Items from a data source
==*==

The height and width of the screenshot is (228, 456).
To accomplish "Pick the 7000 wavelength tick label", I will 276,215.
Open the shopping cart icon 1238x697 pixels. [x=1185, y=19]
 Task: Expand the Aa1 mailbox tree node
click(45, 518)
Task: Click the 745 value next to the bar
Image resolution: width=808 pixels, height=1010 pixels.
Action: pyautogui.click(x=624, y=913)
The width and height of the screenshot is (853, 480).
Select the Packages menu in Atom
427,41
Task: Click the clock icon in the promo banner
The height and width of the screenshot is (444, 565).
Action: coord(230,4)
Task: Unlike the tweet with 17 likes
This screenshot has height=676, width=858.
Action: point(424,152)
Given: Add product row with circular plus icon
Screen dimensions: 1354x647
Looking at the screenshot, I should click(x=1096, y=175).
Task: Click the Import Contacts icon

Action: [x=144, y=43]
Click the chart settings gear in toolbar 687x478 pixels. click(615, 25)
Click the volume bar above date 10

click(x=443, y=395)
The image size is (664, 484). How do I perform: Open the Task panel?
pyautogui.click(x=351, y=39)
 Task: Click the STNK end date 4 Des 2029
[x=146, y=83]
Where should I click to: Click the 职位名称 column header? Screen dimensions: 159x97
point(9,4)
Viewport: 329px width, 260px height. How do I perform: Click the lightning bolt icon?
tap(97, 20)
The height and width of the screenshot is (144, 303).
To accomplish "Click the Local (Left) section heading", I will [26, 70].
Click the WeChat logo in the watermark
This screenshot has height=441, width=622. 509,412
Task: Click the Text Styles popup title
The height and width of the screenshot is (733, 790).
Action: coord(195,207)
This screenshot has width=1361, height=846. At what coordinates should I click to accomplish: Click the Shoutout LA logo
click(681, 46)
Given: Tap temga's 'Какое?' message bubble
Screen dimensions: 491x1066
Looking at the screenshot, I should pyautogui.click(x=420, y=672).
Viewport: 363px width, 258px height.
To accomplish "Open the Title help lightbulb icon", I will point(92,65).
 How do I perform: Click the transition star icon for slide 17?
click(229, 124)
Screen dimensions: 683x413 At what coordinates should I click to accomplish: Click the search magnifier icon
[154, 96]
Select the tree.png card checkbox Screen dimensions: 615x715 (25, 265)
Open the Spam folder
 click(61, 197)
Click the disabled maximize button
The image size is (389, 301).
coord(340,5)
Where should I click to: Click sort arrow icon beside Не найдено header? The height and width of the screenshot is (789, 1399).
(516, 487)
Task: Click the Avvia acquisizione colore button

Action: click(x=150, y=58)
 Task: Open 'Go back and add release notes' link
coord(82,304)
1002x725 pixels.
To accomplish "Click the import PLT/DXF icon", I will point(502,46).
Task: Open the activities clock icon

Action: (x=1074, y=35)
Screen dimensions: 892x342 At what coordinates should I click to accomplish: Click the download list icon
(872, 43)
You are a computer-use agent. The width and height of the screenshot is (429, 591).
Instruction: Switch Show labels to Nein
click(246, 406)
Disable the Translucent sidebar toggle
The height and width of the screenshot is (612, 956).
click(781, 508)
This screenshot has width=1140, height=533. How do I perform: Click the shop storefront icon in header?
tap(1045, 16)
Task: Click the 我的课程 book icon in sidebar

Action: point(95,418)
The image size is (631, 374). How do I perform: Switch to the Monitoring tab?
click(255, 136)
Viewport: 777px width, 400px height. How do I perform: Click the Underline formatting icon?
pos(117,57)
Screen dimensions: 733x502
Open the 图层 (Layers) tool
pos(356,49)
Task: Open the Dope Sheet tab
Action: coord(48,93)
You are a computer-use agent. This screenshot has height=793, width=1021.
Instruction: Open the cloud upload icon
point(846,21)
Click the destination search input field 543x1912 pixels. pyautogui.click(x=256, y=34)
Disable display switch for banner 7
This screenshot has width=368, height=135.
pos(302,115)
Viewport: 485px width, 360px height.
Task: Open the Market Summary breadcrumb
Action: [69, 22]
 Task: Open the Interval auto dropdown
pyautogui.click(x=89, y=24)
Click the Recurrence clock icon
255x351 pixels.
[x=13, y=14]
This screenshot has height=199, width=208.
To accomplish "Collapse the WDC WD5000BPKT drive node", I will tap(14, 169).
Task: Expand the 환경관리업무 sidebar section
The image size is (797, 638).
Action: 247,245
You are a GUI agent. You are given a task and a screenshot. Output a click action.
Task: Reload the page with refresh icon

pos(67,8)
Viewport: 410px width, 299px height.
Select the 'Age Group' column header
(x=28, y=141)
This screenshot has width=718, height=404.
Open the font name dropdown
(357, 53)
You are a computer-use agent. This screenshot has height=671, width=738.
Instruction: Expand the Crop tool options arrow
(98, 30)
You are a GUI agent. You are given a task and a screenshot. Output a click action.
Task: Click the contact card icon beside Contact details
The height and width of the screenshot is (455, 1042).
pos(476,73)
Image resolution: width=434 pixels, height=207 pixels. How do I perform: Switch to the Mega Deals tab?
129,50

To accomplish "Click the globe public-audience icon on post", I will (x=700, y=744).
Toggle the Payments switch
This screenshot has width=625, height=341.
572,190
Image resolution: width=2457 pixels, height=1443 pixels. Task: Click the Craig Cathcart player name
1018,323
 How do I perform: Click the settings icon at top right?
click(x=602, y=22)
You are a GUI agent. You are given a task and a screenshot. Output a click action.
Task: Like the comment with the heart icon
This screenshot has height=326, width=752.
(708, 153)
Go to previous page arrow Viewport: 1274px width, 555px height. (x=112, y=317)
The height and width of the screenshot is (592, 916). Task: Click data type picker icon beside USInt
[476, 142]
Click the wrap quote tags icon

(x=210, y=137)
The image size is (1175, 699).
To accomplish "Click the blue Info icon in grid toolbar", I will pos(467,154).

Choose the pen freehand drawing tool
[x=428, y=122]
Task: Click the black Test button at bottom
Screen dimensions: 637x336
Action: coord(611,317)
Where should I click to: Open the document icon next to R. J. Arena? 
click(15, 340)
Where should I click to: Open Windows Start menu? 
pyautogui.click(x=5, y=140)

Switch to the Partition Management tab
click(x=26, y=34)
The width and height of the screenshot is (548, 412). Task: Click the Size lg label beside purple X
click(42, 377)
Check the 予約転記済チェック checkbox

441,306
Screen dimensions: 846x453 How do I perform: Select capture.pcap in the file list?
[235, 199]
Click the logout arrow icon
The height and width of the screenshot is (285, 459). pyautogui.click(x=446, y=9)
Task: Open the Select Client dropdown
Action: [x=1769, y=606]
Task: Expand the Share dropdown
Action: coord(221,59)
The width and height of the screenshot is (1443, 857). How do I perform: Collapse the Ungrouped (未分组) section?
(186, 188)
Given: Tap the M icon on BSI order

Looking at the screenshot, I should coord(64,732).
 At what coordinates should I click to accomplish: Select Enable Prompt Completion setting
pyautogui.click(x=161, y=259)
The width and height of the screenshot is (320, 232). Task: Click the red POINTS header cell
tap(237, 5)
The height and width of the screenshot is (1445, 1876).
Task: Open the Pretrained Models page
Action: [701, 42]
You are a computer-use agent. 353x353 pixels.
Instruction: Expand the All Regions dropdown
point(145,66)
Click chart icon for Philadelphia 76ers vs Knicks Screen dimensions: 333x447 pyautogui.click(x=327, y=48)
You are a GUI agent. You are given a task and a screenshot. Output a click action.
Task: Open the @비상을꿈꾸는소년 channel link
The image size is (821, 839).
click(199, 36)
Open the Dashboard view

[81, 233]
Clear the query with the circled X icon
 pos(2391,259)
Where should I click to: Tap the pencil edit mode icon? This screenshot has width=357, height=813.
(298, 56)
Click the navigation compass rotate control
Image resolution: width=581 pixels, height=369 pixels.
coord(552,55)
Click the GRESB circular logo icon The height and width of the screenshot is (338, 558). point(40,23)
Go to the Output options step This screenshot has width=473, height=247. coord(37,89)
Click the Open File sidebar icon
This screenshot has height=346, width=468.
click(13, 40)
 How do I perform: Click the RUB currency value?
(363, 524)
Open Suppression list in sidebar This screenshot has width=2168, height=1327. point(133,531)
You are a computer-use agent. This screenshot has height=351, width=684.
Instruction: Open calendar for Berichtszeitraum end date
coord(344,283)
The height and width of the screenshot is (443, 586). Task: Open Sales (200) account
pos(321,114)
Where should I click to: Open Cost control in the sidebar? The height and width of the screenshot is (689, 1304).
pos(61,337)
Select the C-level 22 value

==*==

● TO BE DONE: Pick out every line of the records above that contains the string "Instruction", matching case exactly.

● COMPLETE RESPONSE:
Instruction: Switch Show labels to Nein
Instruction: Open the cloud upload icon
Instruction: Expand the Crop tool options arrow
Instruction: Expand the All Regions dropdown
Instruction: Open calendar for Berichtszeitraum end date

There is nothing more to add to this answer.